There aren’t really fewer rushing attempts in the first quarter, but I didn’t include any plays when teams were tied (which obviously happens to begin every game). You can see that teams rush the ball about the same number of times through the first three quarters whether they’re winning or losing. That shouldn’t be the case, as teams losing in the second half should be passing the ball more than teams winning, regardless of their deficit. The idea that “we have plenty of time” ignores the fact that losing teams should usually try to extend the game as much as they can in the second half, but that’s a topic of another conversation.

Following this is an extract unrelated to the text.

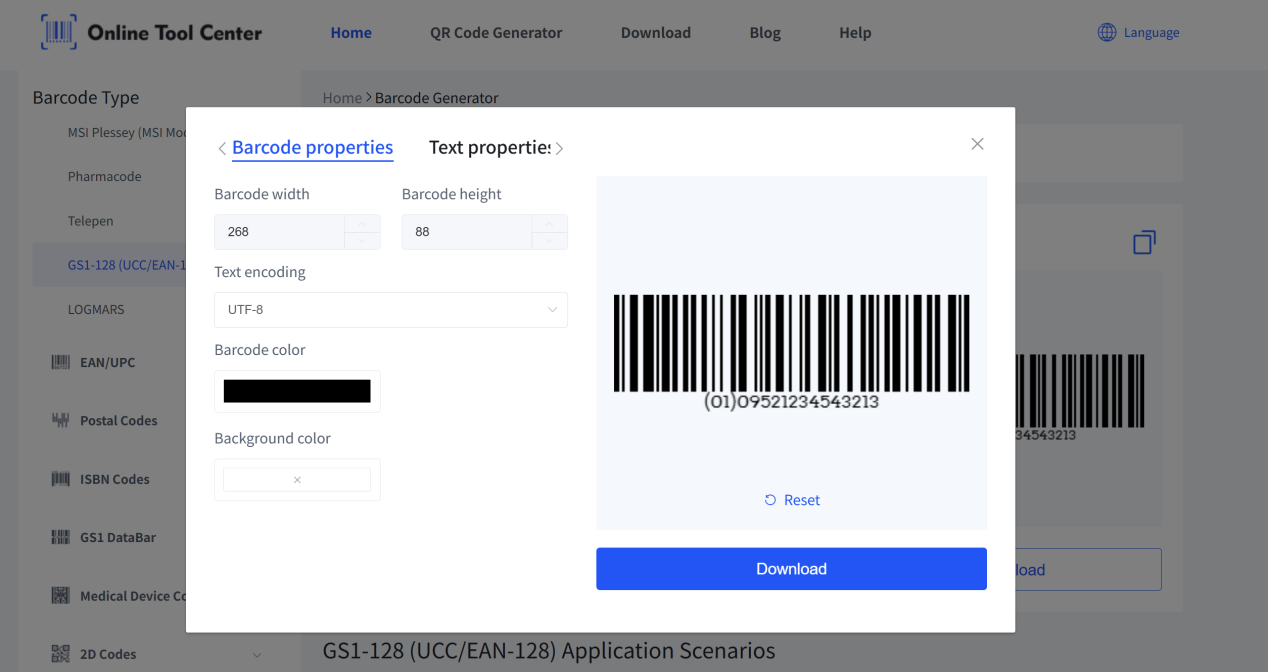Click the EAN/UPC barcode category icon

[61, 362]
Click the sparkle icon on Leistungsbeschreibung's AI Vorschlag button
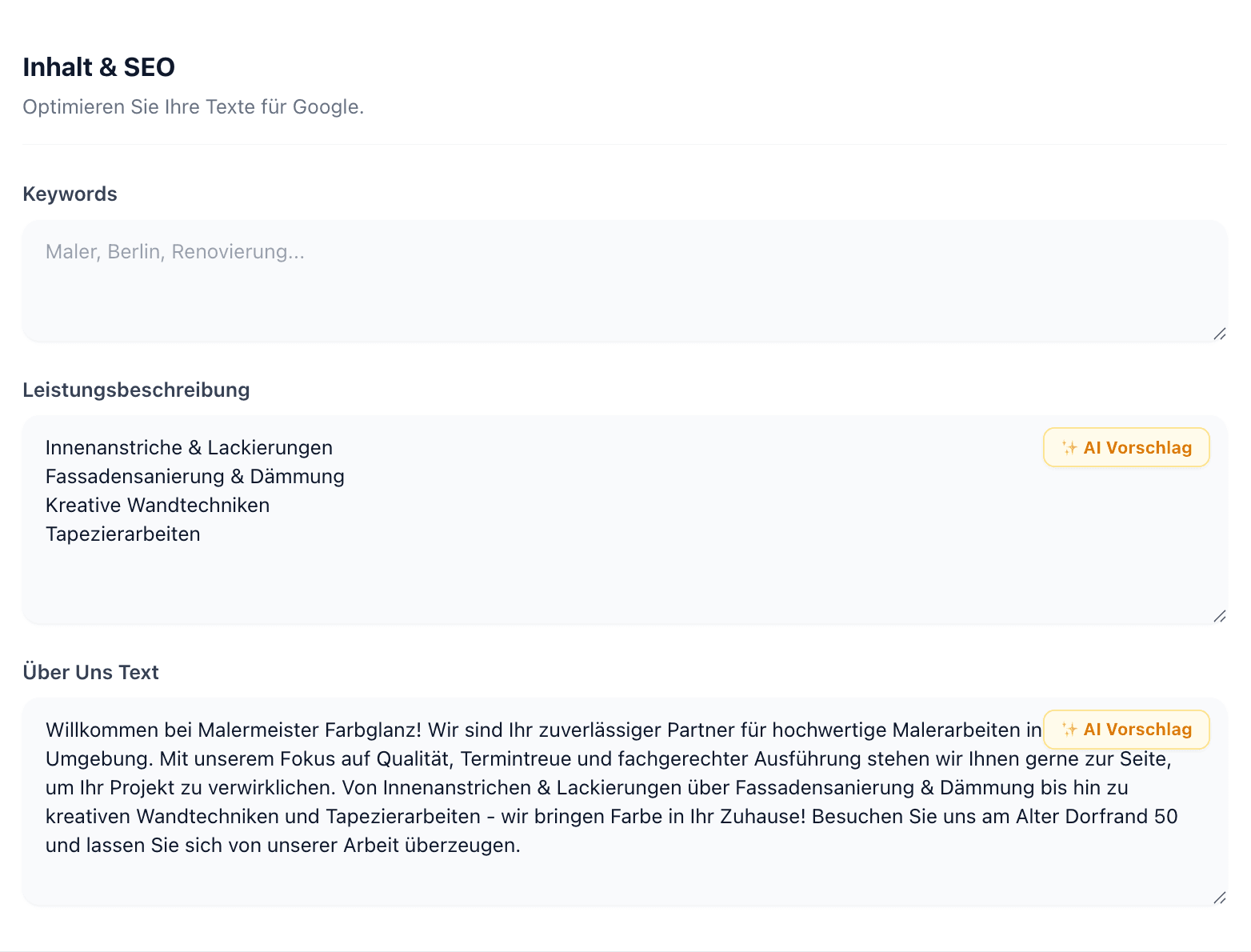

Once we reach the fourth quarter, though, rushing attempts deviate dramatically. Teams leading in the fourth quarter rush the ball twice as frequently as losing teams. That’s a big difference.
They’re not as efficient, though.
While rushing efficiency is pretty even though three quarters (although losing teams strangely rush more efficiently in the first quarter), look at how much worse winning teams rush the ball in the fourth quarter. Meanwhile, teams that are trailing late improve their ability to gain yards on the ground.
The reason for that is pretty obvious; defenses are expecting late runs from teams that are leading, while defenses play the pass against trailing offenses.
So the question now is do the increased attempts for teams leading offset the decreased efficiency, and if so, by how much? Let’s take a look at rushing yards by quarter.
As expected, teams leading in the fourth quarter rush for more yards than losing teams (about seven extra yards). Is seven extra yards a lot? Yes and no. It shouldn’t dramatically alter your decisions, but 0.7 projected fantasy points can certainly be a tiebreaker when deciding between two backs who might not be the best pass-catchers.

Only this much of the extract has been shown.